Latest update November 8th, 2024 1:00 AM
Aug 23, 2020 Book Review…, Features / Columnists
Book Review…
Book: Gender Variances and Sexual Diversity in the Caribbean – Perspectives, Histories, Experiences
Edited by Marjan de Brun and R. Anthony Lewis
Critic: Glenville Ashby, PhD
‘Gender Variances and Sexual Diversity in the Caribbean’ is a compendium of scholarly, conceptual writings on our most primal force, a force that has arguably shaped and defined societies since days beyond recall. Waves of psychoanalytic possibilities form the underbelly of this sociological blueprint. Music, media, religion, human sexuality and, above all, patriarchy in Jamaican society, are presented within the framework of Oedipal phenomenology. Notable is the issue of patriarchy, hardly a genetic, instinctive blueprint; for while sex is a primeval need, its formation and expression are indicative of a society’s psychological health. Contributors of this fine work explore this theme, seemingly in tandem, each complementing the other.
In ‘Conceptualizing Sex/Gender Diversity – Considerations for the Caribbean,’ writer Rhoda Reddock states, “In addition to clear identities as male or female, people are…expected to behave and act or perform their perceived gender in ways appropriate to their sex…[I]n much of the Global North until recently – the strict classification into binary opposites precluded…ambivalent spaces from emerging. The result often was that persons manifesting specific kinds of non-binary gender markers would be hidden, made visible or driven underground.”
Anna Kasafi Perkins’ ‘Male and Female Created He Them,’ offers that “biblical injunctions frame responses to issues of gender and sexuality in Jamaica, particularly in relation to LGBT community, [and that] important aspects of the national discourse on gender find their root in the patriarchal stories in the Hebrew Scriptures.”

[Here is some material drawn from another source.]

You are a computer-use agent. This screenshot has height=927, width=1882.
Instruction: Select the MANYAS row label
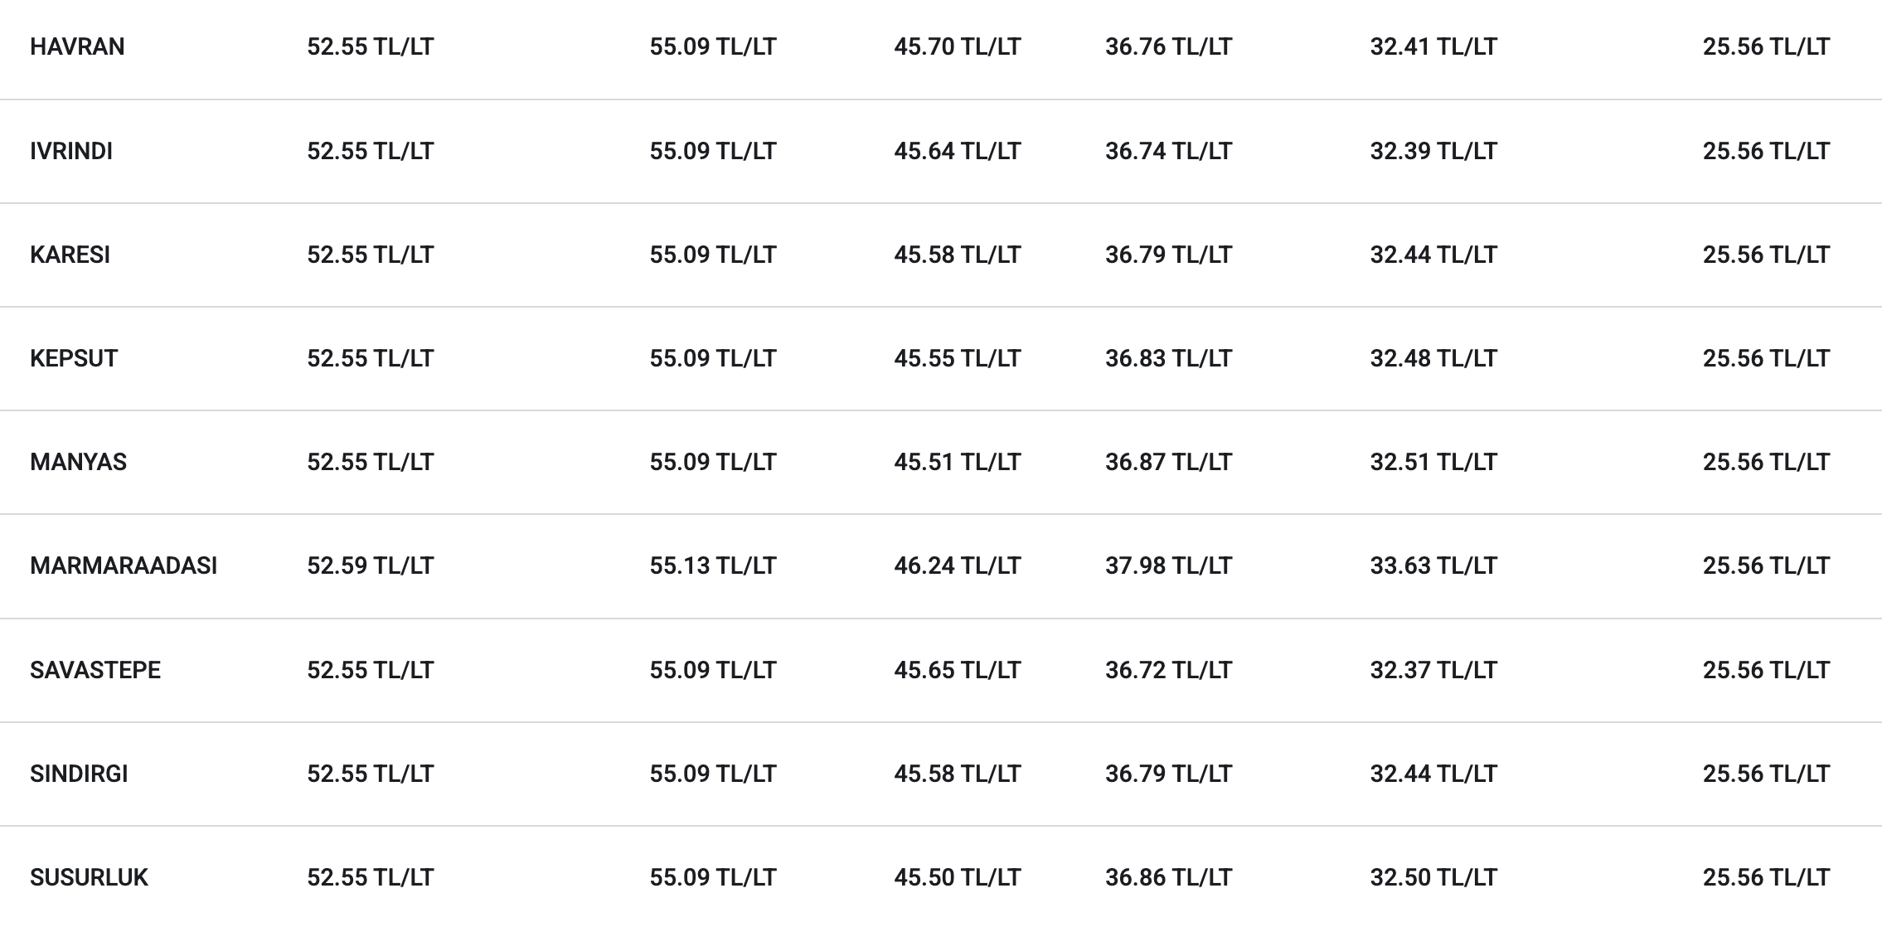tap(78, 462)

‘Taboo and Obligation’ written by David Plummer forays into archetypes and the most primitive energy of the unconscious self. He avers that homophobia cannot be explained through the narrow prism of heterosexism. He convincingly opines, “For me, heterosexism” just does not cut it as an adequate explanation. Such powerful, almost primal responses suggest that any explanation had to consider deeply indoctrinated attitudes, intense taboos and the workings of power.”
Ronald E. Young’s ‘The Variability of the Sexes from a Sociobiological Perspective’ speaks with the same provocative and revelatory reach.

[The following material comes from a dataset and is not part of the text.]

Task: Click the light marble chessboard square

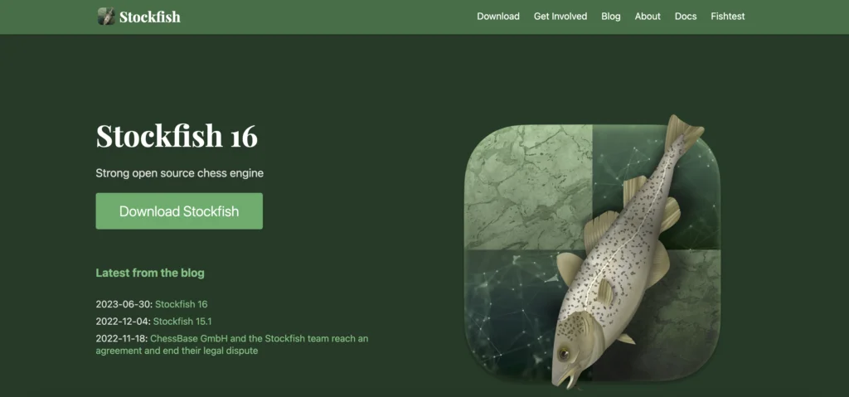Action: pos(529,187)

Donna P. Hope’s ‘The Impact of Jamaican Popular Culture in Shaping Normative Conceptions,’ identifies language codes that insightfully gauge the boundaries surrounding gender and sexuality. These boundaries invariable move forming a new, unimaginable zeitgeists. “As postmillennial mores continue to shift,” she notes, “dancehall culture has become a site for the signalling of incremental transformations in the terrain of gender and sexuality, particularly male identity, [and] that onstage and offstage borders have proven more fluid with the capacity to signal new possibilities.” She argues that the moniker Shebada has been absorbed into dancehall slang and Jamaican language. “Shebada,” she notes, “is another term used for sexuality that is suspect or, alternatively, for a woman who behaves “like a skettel.”’

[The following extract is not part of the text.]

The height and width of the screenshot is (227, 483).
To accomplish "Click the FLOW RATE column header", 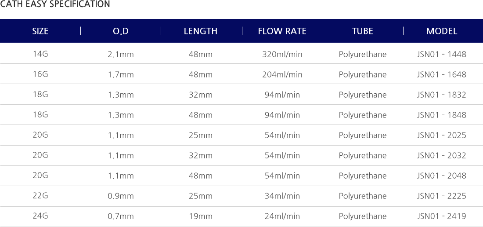I will [x=282, y=31].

In like vein, R. Anthony Lewis’ ‘Dem Bow – Translation, Globalization and Dancehall’s Recalibrated Anti-Gay Discourse’ examines hypersexuality and the castration complex. The male imago is defined by a pop culture that reinforces heterosexuality while outlawing ‘other‘ practices of embodied pleasure which [did] not conform to this norm.”
Moji Anderson’s “Bring it Cross?” – Sexuality and “Passing” in Jamaica,’ examines the complex nuances of passing as heterosexual. It is decision, a process that proves psychologically suffocating. “Some participants said being gay is ‘like being in a prison without bars.’”
In ‘The Myth of the “Free Pass” in Jamaica – An Assessment of the Representation of Women who Love women in the Media,’ “Gemma D” argues that “[t]he failure of local media to report violence against queer women…is a result of male fascination with intimacy between two women, which is a stark contrast to public repulsion at intimacy between two men.” She adds that the queer woman challenges the feminine ideal, positing that voyeurism (as a result) “is a technology of reappropriation that seeks to reinscribe men’s claims to women’s bodies in a patriarchal society.”
Every contributor offers insights into the complexities of sex, socio-political dominance and identity. But the sands are shifting, they concur. Once unbending, monolithic beliefs are losing ground to more divers positions. And as an abundance of literature garishly market competing positions, the present and the future is slowly reconfigured. While the jury is still out on the outcome, there is a sense that the grip of conservatism has weakened. Surely, its pontiffs, the fruit of castration complexes are losing ground; their ways having cost incalculable damage to the psyche. And now, righting the social and psychological wrongs of the past is a commitment to which every writer herein has pledged.
(The views expressed in this article are those of the author and do not necessarily reflect the opinions of this newspaper.)